NL: Absolutely. And you talk about manifestation as well. What’s your take on that?

KM: What was that?

NL: You talk about manifestation as well.

KM: Oh yeah. Yeah So I talked about it I believe in manifestation wholeheartedly but I also, you know, so I need a lot of people in my industry in the natural health and wellness industry and a lot of people say law of attraction is something you definitely believe you get what you put out there but in my travels I’ve met some people who are so focused on the law of attraction that they forget the part about doing the work and doing, you know, cleaning in the effort and you know so I always say believe in the law of attraction light like, yes, we have to be grateful because if you live grateful they’re, you know, more things to be grateful for come your way. I believe that wholeheartedly, but I think we also have to put effort and work, you know, even just writing the book was a great experience but now I have to market, you know, and it couldn’t just put it out there that I wanted on the best sellers list although I do, I can’t just say, Oh I want it out there and so it shall be.
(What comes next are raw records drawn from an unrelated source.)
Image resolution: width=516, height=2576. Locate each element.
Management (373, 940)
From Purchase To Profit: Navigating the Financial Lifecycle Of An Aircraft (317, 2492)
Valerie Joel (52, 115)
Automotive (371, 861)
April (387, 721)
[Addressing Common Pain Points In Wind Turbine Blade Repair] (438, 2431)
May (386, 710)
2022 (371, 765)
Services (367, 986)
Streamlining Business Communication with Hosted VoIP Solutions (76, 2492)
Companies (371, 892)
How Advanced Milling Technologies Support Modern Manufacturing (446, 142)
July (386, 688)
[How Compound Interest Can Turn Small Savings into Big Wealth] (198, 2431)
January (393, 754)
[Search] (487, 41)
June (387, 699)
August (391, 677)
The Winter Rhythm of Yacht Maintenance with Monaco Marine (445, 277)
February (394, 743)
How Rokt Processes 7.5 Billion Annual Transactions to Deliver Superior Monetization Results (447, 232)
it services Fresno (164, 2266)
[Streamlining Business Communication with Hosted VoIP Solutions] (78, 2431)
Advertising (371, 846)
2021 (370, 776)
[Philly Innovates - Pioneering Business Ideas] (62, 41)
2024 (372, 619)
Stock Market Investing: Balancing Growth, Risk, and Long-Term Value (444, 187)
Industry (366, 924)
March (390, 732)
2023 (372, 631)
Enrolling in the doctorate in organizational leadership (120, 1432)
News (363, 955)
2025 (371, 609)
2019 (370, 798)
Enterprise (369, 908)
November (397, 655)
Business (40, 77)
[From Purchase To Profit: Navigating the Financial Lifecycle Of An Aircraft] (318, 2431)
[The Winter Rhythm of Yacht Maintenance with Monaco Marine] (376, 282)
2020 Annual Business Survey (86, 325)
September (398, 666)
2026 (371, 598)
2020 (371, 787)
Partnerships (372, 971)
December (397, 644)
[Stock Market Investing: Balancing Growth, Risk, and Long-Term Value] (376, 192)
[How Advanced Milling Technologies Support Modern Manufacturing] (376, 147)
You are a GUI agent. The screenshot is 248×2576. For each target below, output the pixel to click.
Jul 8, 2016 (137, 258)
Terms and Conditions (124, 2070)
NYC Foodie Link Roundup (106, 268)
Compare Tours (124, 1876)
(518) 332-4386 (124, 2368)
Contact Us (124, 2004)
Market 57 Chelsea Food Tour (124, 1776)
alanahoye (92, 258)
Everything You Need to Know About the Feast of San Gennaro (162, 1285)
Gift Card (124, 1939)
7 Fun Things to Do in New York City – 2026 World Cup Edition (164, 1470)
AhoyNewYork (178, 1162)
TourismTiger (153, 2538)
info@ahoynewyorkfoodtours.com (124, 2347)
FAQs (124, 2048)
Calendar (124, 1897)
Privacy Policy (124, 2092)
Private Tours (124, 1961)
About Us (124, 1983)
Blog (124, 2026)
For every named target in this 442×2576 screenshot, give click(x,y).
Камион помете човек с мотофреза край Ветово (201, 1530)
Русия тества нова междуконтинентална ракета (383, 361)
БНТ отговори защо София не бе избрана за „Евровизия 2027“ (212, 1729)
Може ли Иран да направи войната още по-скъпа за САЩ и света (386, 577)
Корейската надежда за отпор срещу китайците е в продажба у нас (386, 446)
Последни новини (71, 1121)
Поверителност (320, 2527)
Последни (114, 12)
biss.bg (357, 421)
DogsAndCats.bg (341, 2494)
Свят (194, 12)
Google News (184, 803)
I have to do the interviews, meet amazing people like you, you know, so I say that the law of attraction is important and critical really to reframing the way you think and that if you couple that with hard work, I think success is yours to be had.

NL: Yeah, I know, I agree. Well, that's a lot of what we teach about here at Mind Movies. You know, we talk about yes, being able to be clear about what it is, being able to see it in your mind, but then taking the action so that you're creating that momentum, because you don't get to meet the right people, you don't get to have those, you know, chance conversations if you're sitting on the couch, yeah. So tell me how, like, and if, someone’s gonna purchase the book, how do you see is the best way for them to utilize the information.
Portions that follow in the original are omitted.